● Exercise description
Look below for the line that has "Open the New Order dialog"; output exactly from it through the line that has "Select the pen annotation tool icon", and leave the pictures out.
----
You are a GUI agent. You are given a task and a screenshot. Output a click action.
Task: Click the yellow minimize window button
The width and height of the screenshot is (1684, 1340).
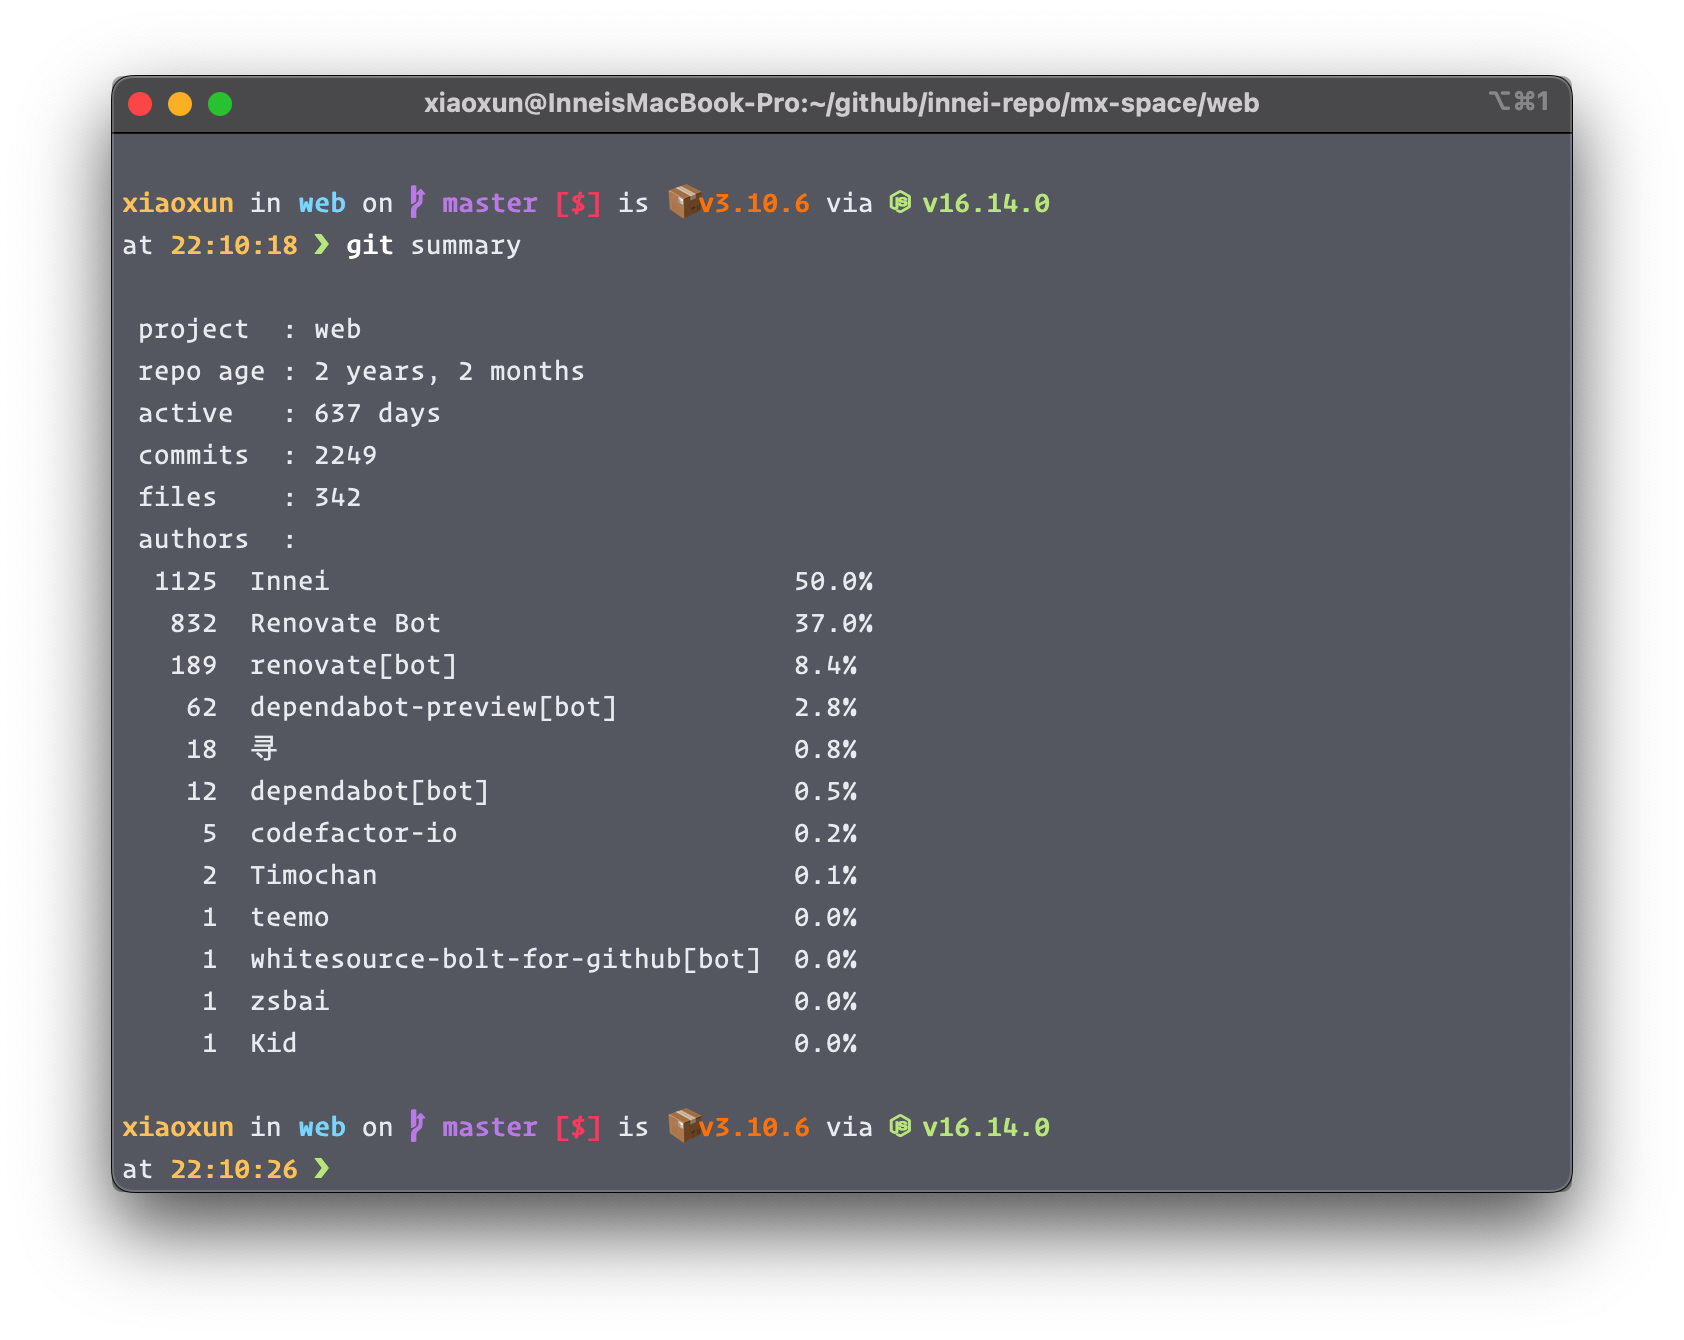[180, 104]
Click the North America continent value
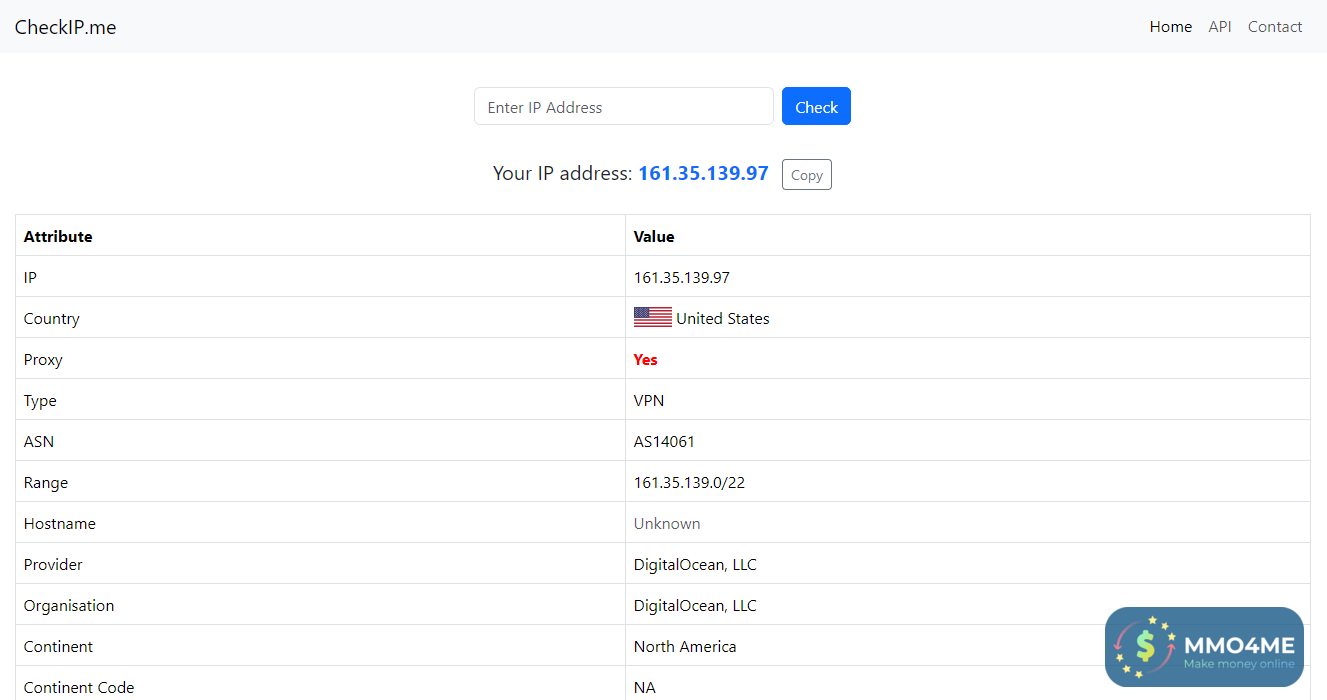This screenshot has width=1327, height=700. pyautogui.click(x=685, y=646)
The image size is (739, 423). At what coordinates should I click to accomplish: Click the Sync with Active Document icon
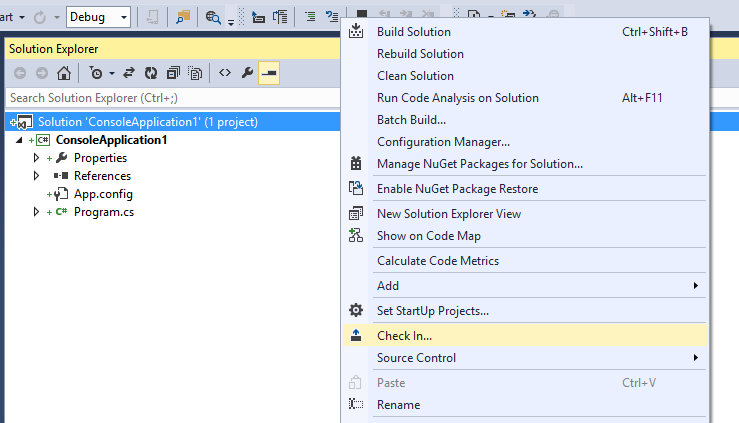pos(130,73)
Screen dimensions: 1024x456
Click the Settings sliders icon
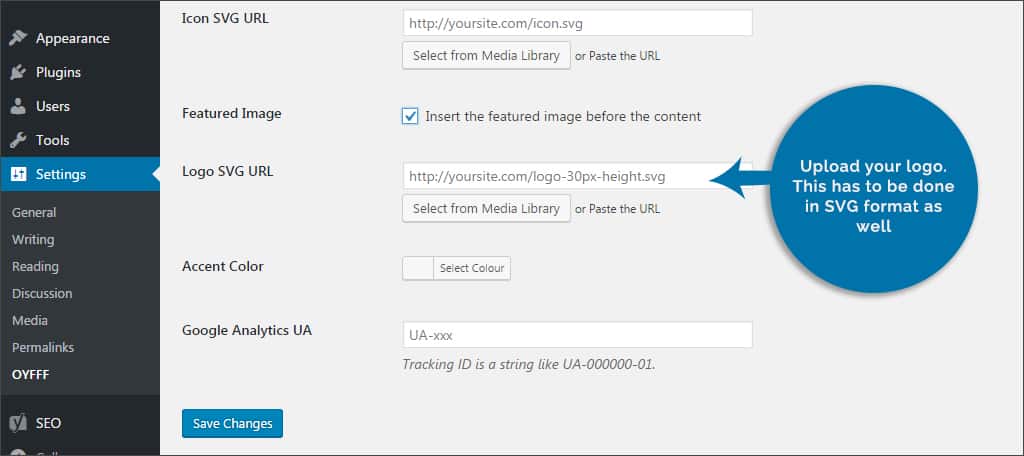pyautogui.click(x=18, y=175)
----
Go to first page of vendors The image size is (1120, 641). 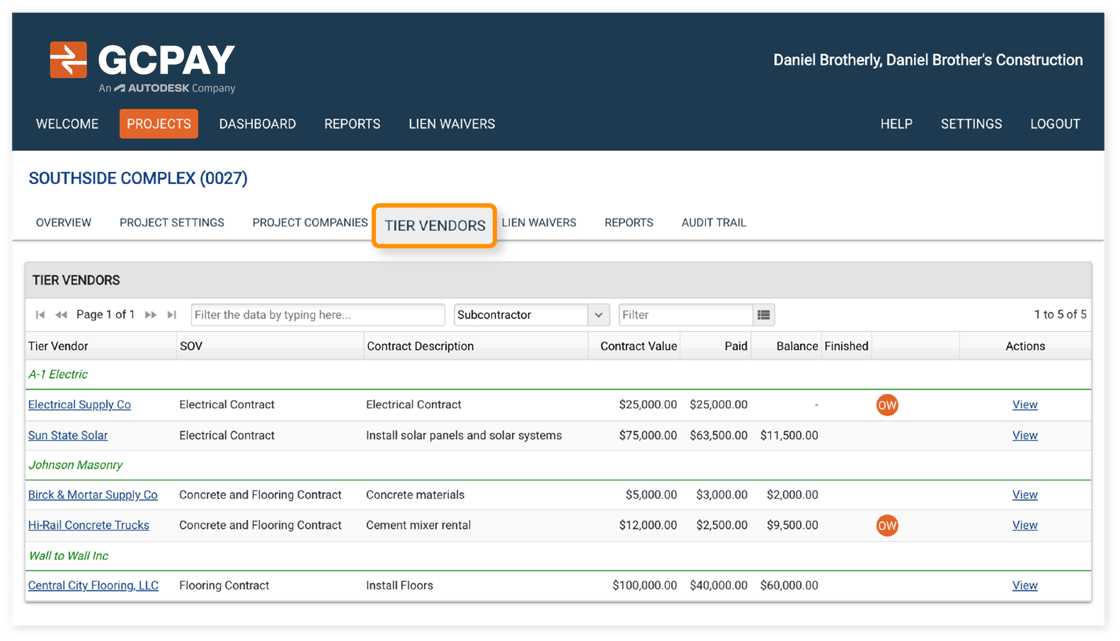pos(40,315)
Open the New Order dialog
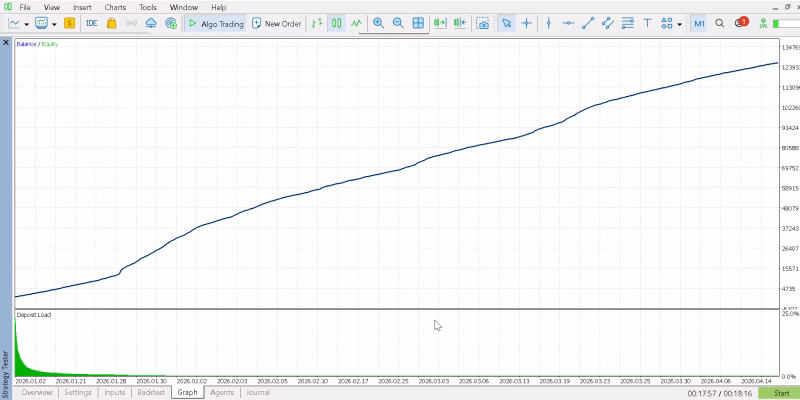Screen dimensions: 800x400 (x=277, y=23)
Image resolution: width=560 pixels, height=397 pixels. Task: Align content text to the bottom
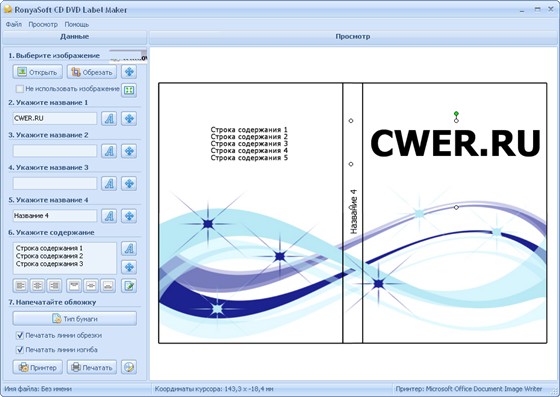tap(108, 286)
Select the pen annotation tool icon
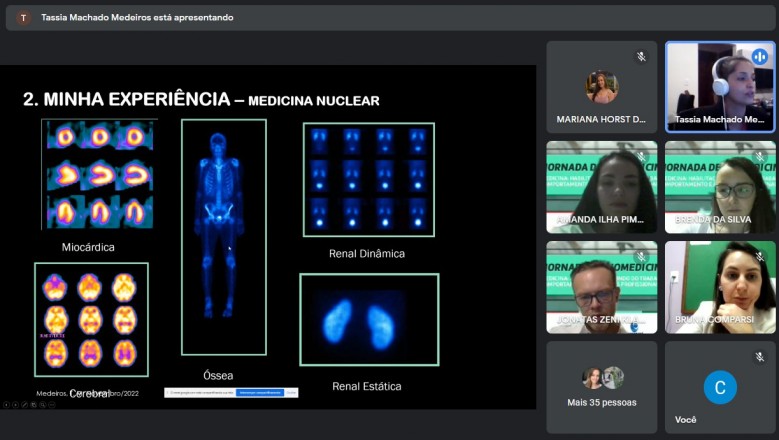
----
● Finished task
Open the New Order dialog
Screen dimensions: 800x400 (x=277, y=23)
Image resolution: width=560 pixels, height=397 pixels. Task: Align content text to the bottom
tap(108, 286)
Select the pen annotation tool icon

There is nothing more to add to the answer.